Johannesburg - Private healthcare group Netcare's United Kingdom operations will have to do without its government contracts as the British state seems reluctant to renew its agreements with the firm.
Reporting annual results to end-September on Monday, group chief financial officer Vaughan Firman admitted Netcare will lose about £22m in revenue in its current financial year due to the loss of UK contracts. During the period under review, government contracts contributed £34m to the group's turnover.
However, Firman denied reports Netcare was losing government favour because of patient dissatisfaction.
"We don't believe that; we believe it's because of the change of government. We got those contracts when Tony Blair was still prime minister. The new government under Gordon Brown is not prepared to continue with those contracts," Firman said.
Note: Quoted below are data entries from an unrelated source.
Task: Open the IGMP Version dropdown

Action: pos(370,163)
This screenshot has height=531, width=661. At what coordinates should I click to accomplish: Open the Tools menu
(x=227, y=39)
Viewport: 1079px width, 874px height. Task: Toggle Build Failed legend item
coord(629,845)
Netcare also said its huge debt arising out of hospital purchases in the UK had negatively its bottom line, although this has been offset by proceeds earned from the sale of the Ampath business.
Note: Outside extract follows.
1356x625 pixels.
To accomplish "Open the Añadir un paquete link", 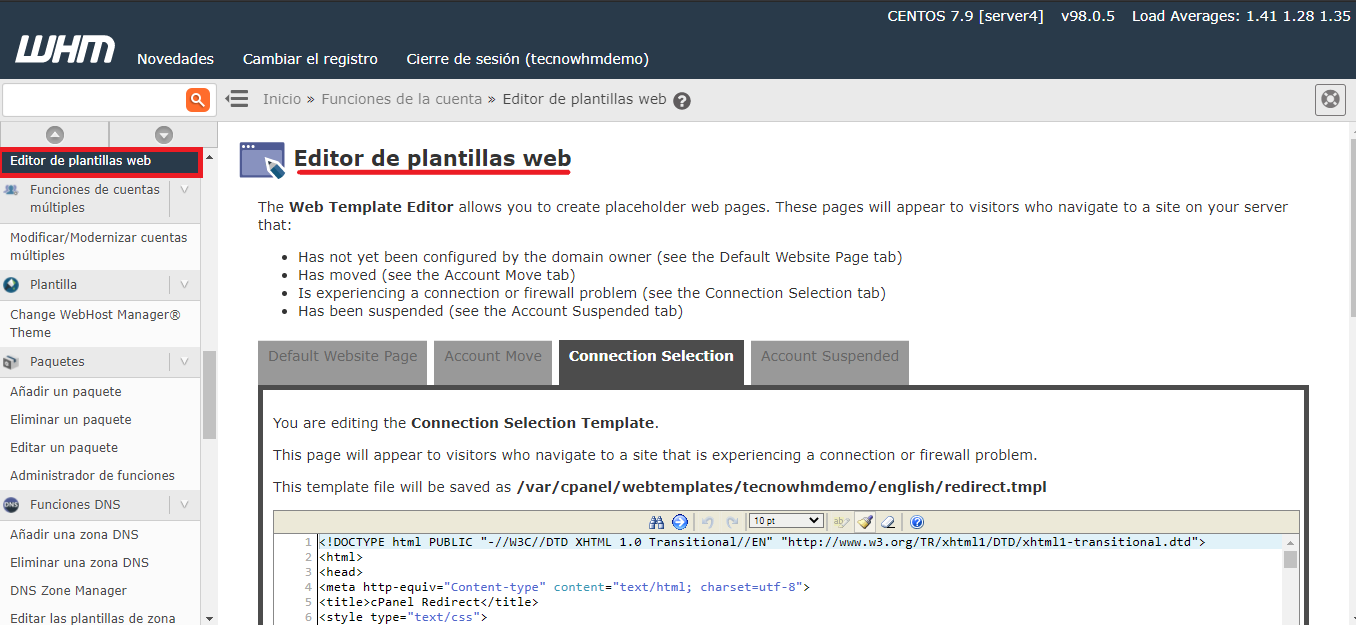I will click(x=66, y=392).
Netcare reported a 27.2% growth in full-year headline earnings per share to 78c a share during the period under review. Group revenue was 6.9% up, with South African operations reporting a 13.9% growth in revenue due to growing demand for private healthcare. Its SA operations contributed 51% to total revenue, with the UK accounting for the rest.
Industry analyst Lizelle Wentzel of Frost and Sullivan, as reported by I-Net Bridge, said Netcare continued to demonstrate its ability to prosper through market challenges.
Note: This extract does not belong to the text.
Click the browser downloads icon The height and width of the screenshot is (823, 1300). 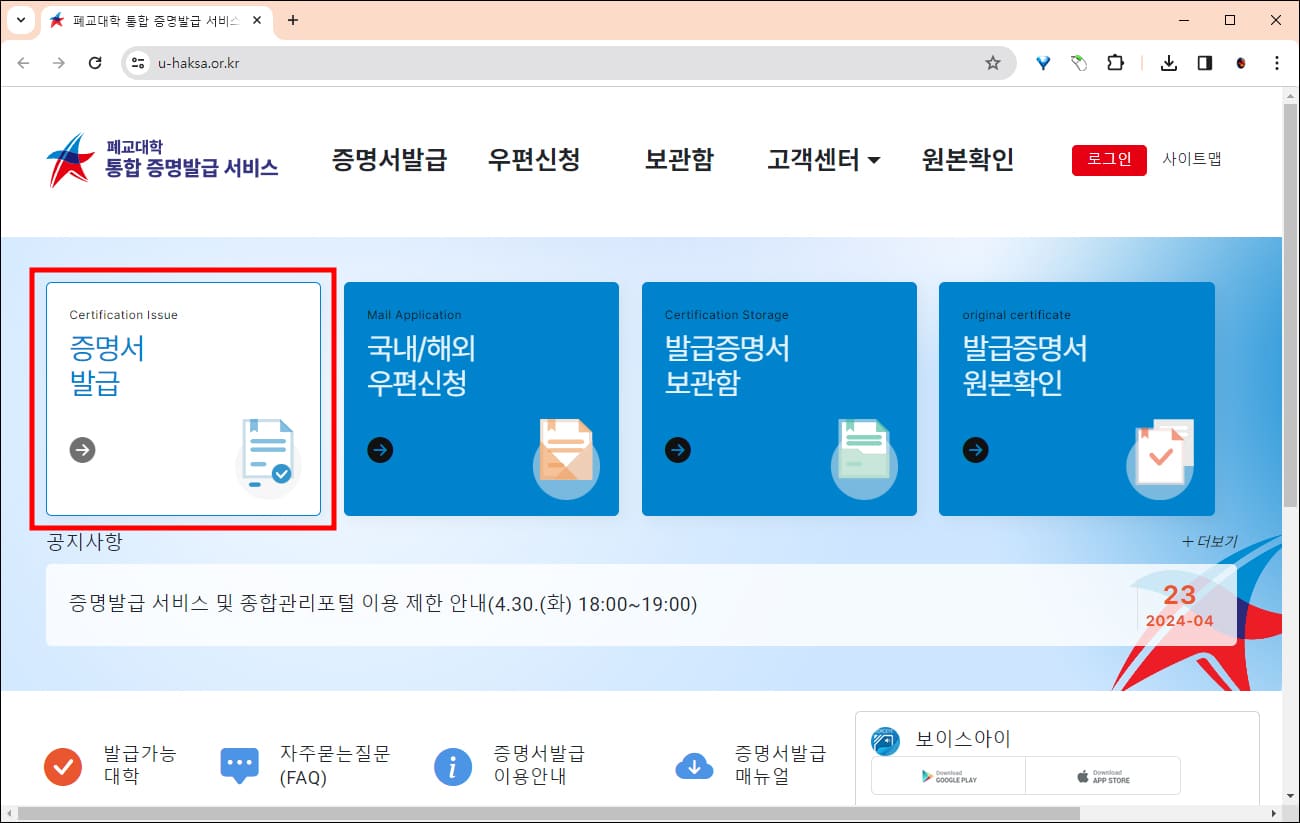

"Netcare's UK business is contributing substantially to growth," said Wentzel. "While the global crisis did not affect the offshore investments as much as expected, the group nevertheless announced a plan to contain costs in the UK. This was to reduce the effects of the decline in self-paying patients."
The group continued to invest in infrastructure expansion, adding additional wards and beds to a number of its hospitals. It has budgeted R800m to increase beds in local hospitals by a further 204 and revamp existing facilities. Firman said R90m of this will be spent on building a new 125-bed hospital in Midrand.
"Locally, Netcare is also highly active in the public-private partnership (PPP) market and this will be a future drive for the company," Wentzel noted. "Through these initiatives it is finding additional means of increasing its number of beds and supporting revenue generation."
Wentzel added that healthcare companies like Netcare are already mitigating the challenges in the local market by expanding abroad.
"The flip side of the coin may be that the National Health Insurance initiative could have a positive influence on companies like Netcare. It is likely to increase the number of patients moving through private facilities and drive the establishment of PPPs."